MONITOR, Makassar – Kampanye negatif atau black campaign dinilai sebagai tindakan tidak bermoral. Salah satunya yakni dugaan kampanye negatif yang menyasar Pasangan Calon Prof Nurdin Abdullah-Andi Sudirman Sulaiman (Prof Andalan).

Sejumlah pihak menyatakan, diduga beredarnya ribuan selebaran dengan maksud kampanye negatif tersebut bertujuan untuk menyudutkan paslon Pilgub Sulsel nomor urut 3, yakni Prof Andalan. Selebaran tersebut pun dikatakan secara masif tersebar di semua daerah Sulawesi Selatan.

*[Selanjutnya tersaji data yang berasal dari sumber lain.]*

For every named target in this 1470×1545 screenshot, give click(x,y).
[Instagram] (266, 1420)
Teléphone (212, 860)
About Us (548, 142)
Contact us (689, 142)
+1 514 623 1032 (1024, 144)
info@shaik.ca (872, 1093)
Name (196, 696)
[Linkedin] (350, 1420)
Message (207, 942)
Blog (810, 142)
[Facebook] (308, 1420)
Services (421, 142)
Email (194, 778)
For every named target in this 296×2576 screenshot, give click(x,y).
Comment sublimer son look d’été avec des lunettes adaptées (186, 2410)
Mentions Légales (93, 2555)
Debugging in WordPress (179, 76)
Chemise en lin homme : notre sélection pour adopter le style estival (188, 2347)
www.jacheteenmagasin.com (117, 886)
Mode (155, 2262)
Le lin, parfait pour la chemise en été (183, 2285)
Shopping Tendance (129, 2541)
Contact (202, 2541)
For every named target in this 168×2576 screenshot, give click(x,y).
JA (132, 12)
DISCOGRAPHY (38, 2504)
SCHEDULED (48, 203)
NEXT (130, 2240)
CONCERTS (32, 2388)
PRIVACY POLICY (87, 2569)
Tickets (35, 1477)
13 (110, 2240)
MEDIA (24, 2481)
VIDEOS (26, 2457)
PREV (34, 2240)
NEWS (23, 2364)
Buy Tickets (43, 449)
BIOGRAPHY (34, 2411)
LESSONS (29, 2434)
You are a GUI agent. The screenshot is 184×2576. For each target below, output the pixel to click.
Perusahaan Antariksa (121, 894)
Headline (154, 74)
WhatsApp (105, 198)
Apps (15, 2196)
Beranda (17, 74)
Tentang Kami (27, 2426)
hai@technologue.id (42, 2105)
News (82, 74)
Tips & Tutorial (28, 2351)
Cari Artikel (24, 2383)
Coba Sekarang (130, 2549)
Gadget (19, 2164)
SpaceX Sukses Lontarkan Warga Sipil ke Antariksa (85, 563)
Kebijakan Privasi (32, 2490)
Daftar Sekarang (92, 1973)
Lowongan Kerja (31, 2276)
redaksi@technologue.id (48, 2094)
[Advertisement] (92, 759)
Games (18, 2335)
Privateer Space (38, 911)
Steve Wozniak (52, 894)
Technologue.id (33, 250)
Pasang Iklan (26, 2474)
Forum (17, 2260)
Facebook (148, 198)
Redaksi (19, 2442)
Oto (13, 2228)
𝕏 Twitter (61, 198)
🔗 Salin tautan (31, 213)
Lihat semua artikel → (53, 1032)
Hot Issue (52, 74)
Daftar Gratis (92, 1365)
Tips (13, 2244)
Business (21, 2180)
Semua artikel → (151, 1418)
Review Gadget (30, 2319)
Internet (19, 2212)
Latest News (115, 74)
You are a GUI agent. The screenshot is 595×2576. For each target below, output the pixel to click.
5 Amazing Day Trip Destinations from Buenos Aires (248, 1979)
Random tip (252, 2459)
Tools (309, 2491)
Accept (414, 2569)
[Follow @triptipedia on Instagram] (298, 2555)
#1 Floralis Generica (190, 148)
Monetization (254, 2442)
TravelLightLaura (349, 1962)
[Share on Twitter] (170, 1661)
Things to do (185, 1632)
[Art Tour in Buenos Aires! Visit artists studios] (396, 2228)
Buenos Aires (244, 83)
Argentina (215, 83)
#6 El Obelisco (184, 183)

Menurut, Pengamat Politik Indeks Politica Indonesia (IPI) Suwadi Idris, tindakan yang demikian merupakan tindakan yang tidak bermoral dan mempermalukan pelakunya sendiri.

“Cara-cara seperti ini mempermalukan pelakunya dan menandakan pelakunya tidak bermoral,” kata Suwadi di Makassar, Jumat (11/5).

Jika tindakan tersebut terus berlanjut, lanjut dia, tatanan demokrasi pun dinilai akan rusak. “Ini mencederai demokrasi dan merusak persatuan masyarakat Sulsel,” tegas Aktivis Anti Politik Kotor tersebut.

Kendati demikian, Idris mewajarkan serangan kampanye negatif yang menyasar Prof Andalan, pasalnya, Prof Andalan dalam beberapa hasil survei terakhir terus mengalami kenaikan popularitas dan elektabilitas.

“Kemudian, ini menandakan Prof Andalan calon terkuat di Pilgub, sebab hanya pemilik survei tertinggi yang rawan diserang negatif dan black campaign,” pungkas Suwadi.